## YOUR TASK
Reproduce the album description word for word, between "Praised for her" and "complete keyboard Partitas.", inclusive.

## TEXT

------------------------------------

J S BACH – PARTITAS BWV 825-830, 2 CDs

Release date: 6 May 2022 on the Delos label

Eleonor Bindman, piano

‘Bach playing of the highest order – Andrew Eales/Pianodao.com

Bach’s six keyboard Partitas have long been regarded as one of the most important milestones of the Baroque keyboard repertoire and remain amongst Bach’s most popular works for pianists and listeners alike, with their wealth of invention, drama, intimacy, wit and emotion.

Praised for her musical sense and appreciation of the majesty in Bach’s music, Latvian-American pianist Eleonor Bindman follows her critically-acclaimed recordings of her own transcriptions of Bach’s Brandenburg Concertos for piano-four-hands and the Cello Suites for solo piano, with her latest release of the complete keyboard Partitas.

Bach published the six keyboard Partitas himself in 1731 as his “Opus 1,” clearly indicating that he was satisfied with his work. The keyboard Partitas follow a similar template to his English and French Suites, with a succession of popular Baroque dance movements which also appear in all six Partitas. But unlike the French Suites, each begins with a form of Prelude with a different title for each of the six (for example, Sinfonia, Fantasia, Praeambulum and Toccata), demonstrating Bach’s flexibility and personality. With the inclusion of a diverse selection of dance movements, the Partitas are the most varied and cosmopolitan of Bach’s keyboard suites.

Eleonor Bindman’s experience of working with the complex counterpoint of the Brandenburg Concertos, which she transcribed for piano-four-hands, as well as with the expressive possibilities of a single melodic line of the Cello Suites (her most recent transcription for solo piano), results in some fresh interpretive insights in the Partitas – for example, in the choice of pace and tempi to allow listeners the opportunity to enjoy the emotional connotations of rhythm, harmony, counterpoint and ornamentation, and in the creative treatment of repeats.

------------------------------------

Target position records
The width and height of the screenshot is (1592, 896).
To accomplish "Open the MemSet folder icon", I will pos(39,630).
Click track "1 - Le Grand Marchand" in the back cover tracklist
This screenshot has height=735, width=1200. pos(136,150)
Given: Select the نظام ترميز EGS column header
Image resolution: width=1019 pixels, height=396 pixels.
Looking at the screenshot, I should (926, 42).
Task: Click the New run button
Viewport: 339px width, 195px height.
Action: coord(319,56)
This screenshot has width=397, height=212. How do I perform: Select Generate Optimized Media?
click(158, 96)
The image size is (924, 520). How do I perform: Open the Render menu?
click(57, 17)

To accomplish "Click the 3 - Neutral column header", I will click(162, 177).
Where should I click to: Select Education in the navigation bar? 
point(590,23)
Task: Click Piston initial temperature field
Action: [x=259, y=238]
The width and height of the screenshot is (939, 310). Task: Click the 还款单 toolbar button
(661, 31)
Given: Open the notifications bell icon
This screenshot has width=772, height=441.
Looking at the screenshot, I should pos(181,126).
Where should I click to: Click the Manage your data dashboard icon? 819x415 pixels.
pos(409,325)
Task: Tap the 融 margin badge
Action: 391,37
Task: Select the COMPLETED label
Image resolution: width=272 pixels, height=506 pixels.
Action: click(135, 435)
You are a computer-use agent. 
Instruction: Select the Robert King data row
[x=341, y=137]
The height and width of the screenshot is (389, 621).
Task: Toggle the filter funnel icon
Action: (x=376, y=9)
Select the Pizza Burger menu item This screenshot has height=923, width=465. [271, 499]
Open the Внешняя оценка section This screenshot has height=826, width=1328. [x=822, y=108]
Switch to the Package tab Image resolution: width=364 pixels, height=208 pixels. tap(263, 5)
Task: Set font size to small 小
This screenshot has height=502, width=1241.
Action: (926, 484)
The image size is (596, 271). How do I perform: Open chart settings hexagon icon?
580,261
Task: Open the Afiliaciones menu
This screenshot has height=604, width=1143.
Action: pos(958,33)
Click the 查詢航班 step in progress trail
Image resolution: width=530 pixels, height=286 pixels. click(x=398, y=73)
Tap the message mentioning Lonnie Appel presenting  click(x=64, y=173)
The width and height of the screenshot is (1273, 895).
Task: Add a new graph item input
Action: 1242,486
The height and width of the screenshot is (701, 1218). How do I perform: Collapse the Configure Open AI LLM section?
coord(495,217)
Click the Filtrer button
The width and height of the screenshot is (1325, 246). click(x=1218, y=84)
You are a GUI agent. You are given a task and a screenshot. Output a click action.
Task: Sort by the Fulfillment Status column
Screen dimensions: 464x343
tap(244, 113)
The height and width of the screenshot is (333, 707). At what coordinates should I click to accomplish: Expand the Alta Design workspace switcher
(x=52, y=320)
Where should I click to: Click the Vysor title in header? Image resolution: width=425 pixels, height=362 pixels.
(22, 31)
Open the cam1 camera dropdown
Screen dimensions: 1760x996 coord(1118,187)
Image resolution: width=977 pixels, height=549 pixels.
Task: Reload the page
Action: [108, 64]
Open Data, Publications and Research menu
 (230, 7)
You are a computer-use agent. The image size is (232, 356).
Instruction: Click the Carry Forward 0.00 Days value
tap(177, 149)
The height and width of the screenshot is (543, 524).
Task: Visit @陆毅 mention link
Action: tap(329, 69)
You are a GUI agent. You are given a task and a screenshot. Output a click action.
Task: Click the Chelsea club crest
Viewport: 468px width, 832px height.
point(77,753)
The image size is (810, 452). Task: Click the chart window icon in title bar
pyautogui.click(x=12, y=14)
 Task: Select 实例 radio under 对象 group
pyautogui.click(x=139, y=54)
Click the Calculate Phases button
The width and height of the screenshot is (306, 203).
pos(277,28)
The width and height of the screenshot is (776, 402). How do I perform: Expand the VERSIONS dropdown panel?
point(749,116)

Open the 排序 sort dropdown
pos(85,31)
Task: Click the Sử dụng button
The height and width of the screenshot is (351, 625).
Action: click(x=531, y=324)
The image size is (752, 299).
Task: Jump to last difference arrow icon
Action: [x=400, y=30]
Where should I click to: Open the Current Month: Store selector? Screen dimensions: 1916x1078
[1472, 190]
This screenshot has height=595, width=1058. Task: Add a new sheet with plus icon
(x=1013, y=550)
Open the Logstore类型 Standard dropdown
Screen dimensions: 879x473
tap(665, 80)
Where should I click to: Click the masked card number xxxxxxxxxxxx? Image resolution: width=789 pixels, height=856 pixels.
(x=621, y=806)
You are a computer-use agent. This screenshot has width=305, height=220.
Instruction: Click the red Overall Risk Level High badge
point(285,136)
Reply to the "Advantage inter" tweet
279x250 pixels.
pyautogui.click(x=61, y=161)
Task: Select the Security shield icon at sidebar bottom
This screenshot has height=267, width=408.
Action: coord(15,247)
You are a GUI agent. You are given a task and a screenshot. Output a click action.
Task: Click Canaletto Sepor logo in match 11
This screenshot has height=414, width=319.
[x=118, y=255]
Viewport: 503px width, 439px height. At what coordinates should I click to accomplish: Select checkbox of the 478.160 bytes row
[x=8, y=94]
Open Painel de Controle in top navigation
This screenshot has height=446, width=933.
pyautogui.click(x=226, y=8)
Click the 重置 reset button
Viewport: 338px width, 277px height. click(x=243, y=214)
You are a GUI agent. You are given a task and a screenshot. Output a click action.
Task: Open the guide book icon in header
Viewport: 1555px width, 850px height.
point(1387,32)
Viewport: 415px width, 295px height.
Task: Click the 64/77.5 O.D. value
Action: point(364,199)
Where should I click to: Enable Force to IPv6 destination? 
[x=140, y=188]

------------------------------------

## RESPONSE TO THE TASK
Praised for her musical sense and appreciation of the majesty in Bach’s music, Latvian-American pianist Eleonor Bindman follows her critically-acclaimed recordings of her own transcriptions of Bach’s Brandenburg Concertos for piano-four-hands and the Cello Suites for solo piano, with her latest release of the complete keyboard Partitas.